AgentCPM-GUI 开源设备端大型语言模型（LLM）智能体

5月18日发布在大型语言模型工具

AgentCPM-GUI 是一个由 THUNLP 和 ModelBest 联合开发的开源设备端大型语言模型（LLM）智能体，基于拥有 80 亿参数的 MiniCPM-V 构建，以智能手机屏幕截图作为输入，能够自主执行用户指定的任务，尤其擅长操作中文应用程序。

高质量GUI定位：在大规模双语安卓数据集上进行预训练，提升了对常见GUI组件（按钮、输入框、标签、图标等）的定位和理解能力。

中文应用操作：首个针对中文应用进行微调的开源GUI智能体，覆盖高德地图、大众点评、哔哩哔哩、小红书等30多款热门应用。

强化规划推理：通过强化微调（RFT），模型在输出动作前会进行“思考”，能显著提高复杂任务的成功率。

紧凑动作空间设计：优化后的动作空间和简洁的JSON格式，使平均动作长度降至9.7个token，提升设备端推理效率。

AgentCPM-GUI使用手册

安装依赖

git clone https://github.com/OpenBMB/AgentCPM-GUI
cd AgentCPM-GUI
conda create -n gui_agent python=3.11
conda activate gui_agent
pip install -r requirements.txt

下载模型

从Hugging Face下载AgentCPM-GUI模型，放置在model/AgentCPM-GUI目录下。

Huggingface推理示例

import torch 
from transformers import AutoTokenizer, AutoModelForCausalLM 
from PIL import Image 
import json 

# 1. 加载模型和分词器
model_path = "model/AgentCPM-GUI"  
tokenizer = AutoTokenizer.from_pretrained(model_path, trust_remote_code=True)
model = AutoModelForCausalLM.from_pretrained(model_path, trust_remote_code=True, torch_dtype=torch.bfloat16)
model = model.to("cuda:0") 

# 2. 构建输入
instruction = "请点击屏幕上的‘会员’按钮" 
image_path = "assets/test.jpeg" 
image = Image.open(image_path).convert("RGB")

# 3. 调整图片尺寸
def __resize__(origin_img):
    resolution = origin_img.size
    w,h = resolution
    max_line_res = 1120
    if max_line_res is not None:
        max_line = max_line_res
        if h > max_line:
            w = int(w * max_line / h)
            h = max_line
        if w > max_line:
            h = int(h * max_line / w)
            w = max_line
    img = origin_img.resize((w,h),resample=Image.Resampling.LANCZOS)
    return img 
image = __resize__(image)

# 4. 构建消息格式
messages = [{
    "role": "user",
    "content": [
        f"<Question>{instruction}</Question>\n当前屏幕截图：",
        image
    ]
}]

# 5. 推理设置
ACTION_SCHEMA = json.load(open('eval/utils/schema/schema.json', encoding="utf-8"))
items = list(ACTION_SCHEMA.items())
insert_index = 3 
items.insert(insert_index, ("required", ["thought"])) 
ACTION_SCHEMA = dict(items)

▶ _提供资料_:

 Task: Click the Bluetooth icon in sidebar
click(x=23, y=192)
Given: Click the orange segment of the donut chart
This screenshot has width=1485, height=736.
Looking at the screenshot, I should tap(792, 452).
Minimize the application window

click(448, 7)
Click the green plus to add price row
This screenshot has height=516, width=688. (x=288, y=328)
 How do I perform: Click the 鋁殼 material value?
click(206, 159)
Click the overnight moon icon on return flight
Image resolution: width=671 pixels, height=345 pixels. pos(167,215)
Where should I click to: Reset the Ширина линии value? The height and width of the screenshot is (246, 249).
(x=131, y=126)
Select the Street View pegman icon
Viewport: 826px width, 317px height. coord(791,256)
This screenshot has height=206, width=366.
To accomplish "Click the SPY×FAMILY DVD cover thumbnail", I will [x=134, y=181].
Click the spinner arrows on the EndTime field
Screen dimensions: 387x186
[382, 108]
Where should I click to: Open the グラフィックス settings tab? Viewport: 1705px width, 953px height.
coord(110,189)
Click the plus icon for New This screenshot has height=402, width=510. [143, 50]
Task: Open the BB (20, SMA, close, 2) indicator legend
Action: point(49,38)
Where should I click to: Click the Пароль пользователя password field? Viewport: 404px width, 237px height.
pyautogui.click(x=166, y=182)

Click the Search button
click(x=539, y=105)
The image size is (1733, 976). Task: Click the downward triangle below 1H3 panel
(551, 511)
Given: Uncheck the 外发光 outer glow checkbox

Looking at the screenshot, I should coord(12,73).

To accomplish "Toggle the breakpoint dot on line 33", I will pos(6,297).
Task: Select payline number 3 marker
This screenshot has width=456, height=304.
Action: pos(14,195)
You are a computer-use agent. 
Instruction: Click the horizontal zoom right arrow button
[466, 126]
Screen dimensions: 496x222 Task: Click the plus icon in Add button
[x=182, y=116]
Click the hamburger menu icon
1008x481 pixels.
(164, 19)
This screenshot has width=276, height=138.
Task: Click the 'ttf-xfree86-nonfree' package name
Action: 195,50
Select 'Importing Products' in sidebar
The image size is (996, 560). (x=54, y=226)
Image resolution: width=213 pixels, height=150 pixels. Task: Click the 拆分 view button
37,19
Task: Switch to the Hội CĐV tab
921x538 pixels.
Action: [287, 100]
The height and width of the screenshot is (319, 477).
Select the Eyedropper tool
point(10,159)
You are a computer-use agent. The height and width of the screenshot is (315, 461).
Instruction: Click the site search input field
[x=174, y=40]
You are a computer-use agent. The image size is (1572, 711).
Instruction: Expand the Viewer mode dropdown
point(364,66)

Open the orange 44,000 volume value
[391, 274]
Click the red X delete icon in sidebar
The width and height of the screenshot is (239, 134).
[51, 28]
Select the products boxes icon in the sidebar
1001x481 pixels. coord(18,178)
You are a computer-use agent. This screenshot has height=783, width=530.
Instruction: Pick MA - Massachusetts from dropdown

▶ _待完成任务_:
a) 根据关于 AgentCPM-GUI 的阅读材料回答下列问题，答案按相同编号逐行给出。
(i) AgentCPM-GUI 基于哪个模型构建，该模型有多少参数？
(ii) 经过紧凑动作空间设计，平均动作长度降到了多少个 token？
(iii) 在推理示例调整图片尺寸的代码中，max_line_res 被设为多少？
b) 请接着关于 AgentCPM-GUI 的阅读材料往下写，从最后一行之后开始。

▶ _各题答案_:
a)
(i) 基于 MiniCPM-V 构建，拥有 80 亿参数。
(ii) 9.7 个 token。
(iii) 1120。

b)
SYSTEM_PROMPT = f'''# 角色：你是一名熟悉安卓系统触屏GUI操作的智能体，将根据用户的问题，分析当前界面的GUI元素和布局，生成相应的操作。

# 任务：针对用户问题，根据输入的当前屏幕截图，输出下一步的操作。

# 规则：以紧凑JSON格式输出，输出操作必须遵循Schema约束

# Schema {json.dumps(ACTION_SCHEMA, indent=None, ensure_ascii=False, separators=(',', ':'))}''' 
outputs = model.chat(
    image=None,
    msgs=messages,
    system_prompt=SYSTEM_PROMPT,
    tokenizer=tokenizer,
    temperature=0.1,
    top_p=0.3,
    n=1,
)

# 6. 输出结果
print(outputs)

预期输出：

{"thought":"任务目标是点击屏幕上的‘会员’按钮。当前界面显示了应用的推荐页面，顶部有一个导航栏。点击‘会员’按钮可以访问应用的会员相关内容。","POINT":[729,69]}

vLLM推理示例

# 启动vLLM服务
vllm serve model/AgentCPM-GUI --served-model-name AgentCPM-GUI --tensor_parallel_size 1 --trust-remote-code

import base64 
import io 
import json 
import requests 
from PIL import Image 

END_POINT = "http://localhost:8000/v1/chat/completions"  
ACTION_SCHEMA = json.load(open('eval/utils/schema/schema.json', encoding="utf-8"))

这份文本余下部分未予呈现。